Na outra ponta, a área onde os roubos mais cresceram foi em Realengo, na zona oeste da capital: passaram de 2.868 para 3.755 registros. O bairro também viu aumentar a violência policial: os 7 casos de 2018 se transformaram em 28 neste ano.

Metade dos casos de letalidade policial está concentrada em 14 Cisps. Lidera a lista, com 89 mortos em operações policiais, a área de Belford Roxo, na região metropolitana. Lá, a relação entre a alta na letalidade policial e a queda dos homicídios se confirma: para cada vítima a menos de homicídio (4 no total), a polícia matou cinco pessoas a mais (23 no total).

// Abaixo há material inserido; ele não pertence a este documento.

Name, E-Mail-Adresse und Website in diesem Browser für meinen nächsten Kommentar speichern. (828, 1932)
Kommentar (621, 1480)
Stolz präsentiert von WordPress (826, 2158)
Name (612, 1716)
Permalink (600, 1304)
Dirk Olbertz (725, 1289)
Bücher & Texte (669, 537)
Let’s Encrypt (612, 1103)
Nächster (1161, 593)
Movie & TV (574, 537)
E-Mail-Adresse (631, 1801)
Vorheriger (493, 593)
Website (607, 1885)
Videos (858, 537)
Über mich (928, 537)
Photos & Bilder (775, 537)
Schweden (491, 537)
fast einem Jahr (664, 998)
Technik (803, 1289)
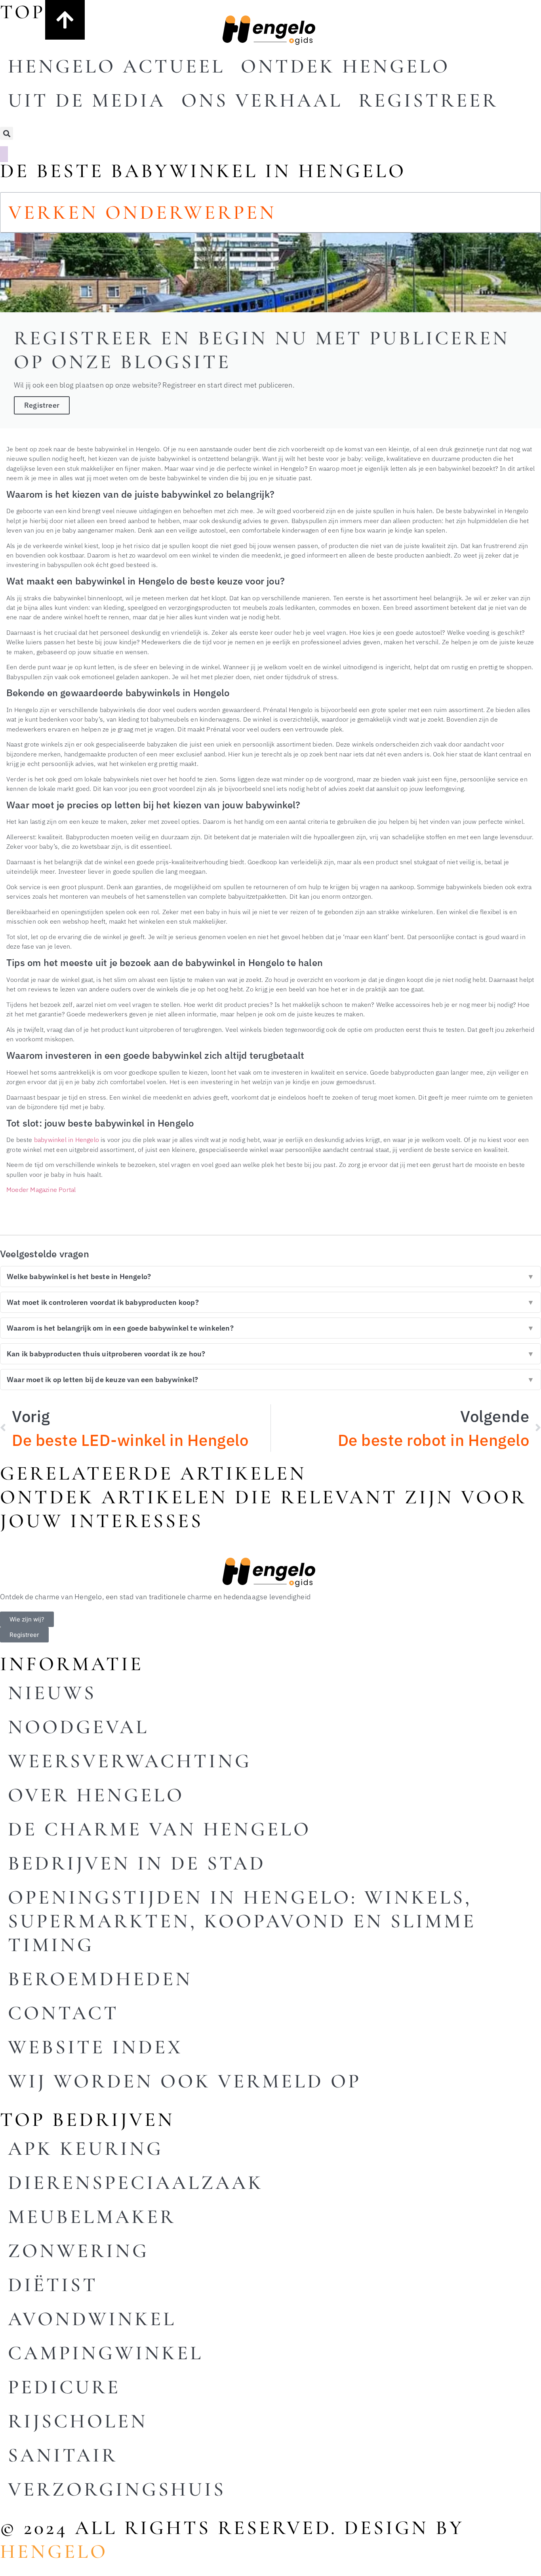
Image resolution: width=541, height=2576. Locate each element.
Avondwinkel (92, 2319)
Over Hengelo (96, 1795)
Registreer (428, 100)
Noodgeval (78, 1727)
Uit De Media (87, 100)
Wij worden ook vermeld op (184, 2081)
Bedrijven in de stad (137, 1863)
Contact (63, 2013)
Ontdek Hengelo (345, 66)
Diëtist (53, 2285)
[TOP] (65, 20)
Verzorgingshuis (117, 2489)
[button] (6, 133)
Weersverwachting (129, 1761)
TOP (22, 12)
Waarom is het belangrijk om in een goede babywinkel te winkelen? (270, 1328)
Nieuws (52, 1693)
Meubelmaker (92, 2216)
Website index (95, 2047)
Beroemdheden (100, 1979)
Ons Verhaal (262, 100)
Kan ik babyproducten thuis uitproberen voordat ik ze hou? (270, 1353)
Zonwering (78, 2251)
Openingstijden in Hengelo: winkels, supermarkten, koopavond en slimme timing (242, 1921)
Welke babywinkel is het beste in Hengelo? (270, 1276)
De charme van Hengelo (159, 1829)
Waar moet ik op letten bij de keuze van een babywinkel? (270, 1379)
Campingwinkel (105, 2353)
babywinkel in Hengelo (66, 1139)
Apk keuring (85, 2148)
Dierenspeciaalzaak (135, 2182)
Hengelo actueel (116, 66)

A maior alta na letalidade policial até agora aconteceu na área de Bangu, na zona oeste da capital. Lá, os policiais, que haviam matado 20 pessoas de janeiro a agosto de 2018, mataram 74 no mesmo período de 2019. A relação entre alta letalidade e queda nos homicídios é verdadeira, mas num ritmo desproporcional: para cada vítima a menos de homicídio (9 no total), a polícia matou seis a mais (54 no total).

Correlação inversa

Para o economista Daniel Cerqueira, coordenador do Atlas da Violência, do Instituto de Pesquisa Econômica Aplicada (Ipea), a correlação entre letalidade e demais indicadores existe, mas é inversa. “Há uma correlação positiva, ou seja, onde há maior letalidade também há mais crimes violentos letais intencionais (CVLI, categoria que engloba homicídios, lesões corporais seguidas de morte e latrocínios). Não há evidência internacional que aponte que mais mortes pela polícia levem a menos crimes”, diz Cerqueira, conselheiro do Fórum Brasileiro de Segurança Pública.

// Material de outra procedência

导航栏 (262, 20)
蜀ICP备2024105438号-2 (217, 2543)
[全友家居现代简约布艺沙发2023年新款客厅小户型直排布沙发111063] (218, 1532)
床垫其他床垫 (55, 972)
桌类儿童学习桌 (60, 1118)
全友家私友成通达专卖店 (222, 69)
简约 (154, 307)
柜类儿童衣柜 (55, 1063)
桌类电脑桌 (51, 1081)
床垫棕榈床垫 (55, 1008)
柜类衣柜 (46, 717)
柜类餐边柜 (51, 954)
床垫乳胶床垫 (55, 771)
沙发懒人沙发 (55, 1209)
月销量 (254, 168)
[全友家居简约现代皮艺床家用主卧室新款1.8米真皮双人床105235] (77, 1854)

O pesquisador Emmanuel Nunes de Oliveira Júnior, do Núcleo de Pesquisas em Políticas Públicas da Universidade de São Paulo (USP), pesquisou a relação entre a letalidade policial e a variação nos índices criminais nas cidades paulistas na sua tese de doutorado e encontrou resultados semelhantes à análise de Cerqueira. “Não há relação nenhuma entre a letalidade e a redução de indicadores.”

“Cada um interpreta como quer, e o (governador Wilson) Witzel atribui a queda dos homicídios à política de extermínio que aplica, mesmo que a queda aconteça desde o ano passado e em muitos Estados do Brasil”, afirma Ignacio Cano, do Laboratório de Análise da Violência (LAV) da Uerj.

Investigação e inteligência

Ex-chefe de Estado Maior da Polícia Militar do Rio, o coronel reformado Robson Rodrigues, que desenvolve pesquisas no Laboratório de Análise da Violência da Universidade Estadual do Rio de Janeiro (Uerj), afirma que problemas complexos como o do Rio pedem políticas igualmente complexas.

Rodrigues diz ser precipitado relacionar a alta na letalidade com a queda nos indicadores em 2019. “Se a política de abate no Rio tivesse dado certo, seríamos a região mais pacífica do mundo.” Para ele, “a PM tem de ser posta para trabalhar na prevenção, cobrindo a mancha criminal de acordo com a sua vocação originária: patrulhamento ostensivo”. “As operações tem de ser feitas com mais investigação, reduzindo essas ações e buscando qualificá-las melhor.”

O economista Daniel Cerqueira, coordenador do Atlas da Violência, vai na mesma linha. Ele afirma que a redução de homicídios aconteceria de forma mais eficaz se houvesse mudança na forma como é feito o policiamento: menos brutalidade e mais investigação e inteligência. “Poderíamos identificar os homicidas, as regiões onde eles atuam, quem são os fornecedores de armas e também a questão da lavagem de dinheiro”, defende Cerqueira, que também é conselheiro do Fórum Brasileiro de Segurança Pública. “A política que temos hoje é baseada no achismo. Estamos apenas apagando incêndio. Não existe gestão ou inteligência.”

Outro ponto citado por Cerqueira é o trabalho das polícias junto às comunidades. “Hoje a polícia afasta a comunidade. Isso não dá certo. A polícia precisa trabalhar junto com a comunidade para que essa redução de homicídios aconteça de fato.”

E, por fim, o coordenador do Atlas da Violência fala em “prevenção social”. “Prevenção social são as políticas públicas para melhorar a condição de vida das comunidades. Melhorar a educação e as escolas, bem como a oferta de empregos.” As informações são do jornal O Estado de S. Paulo.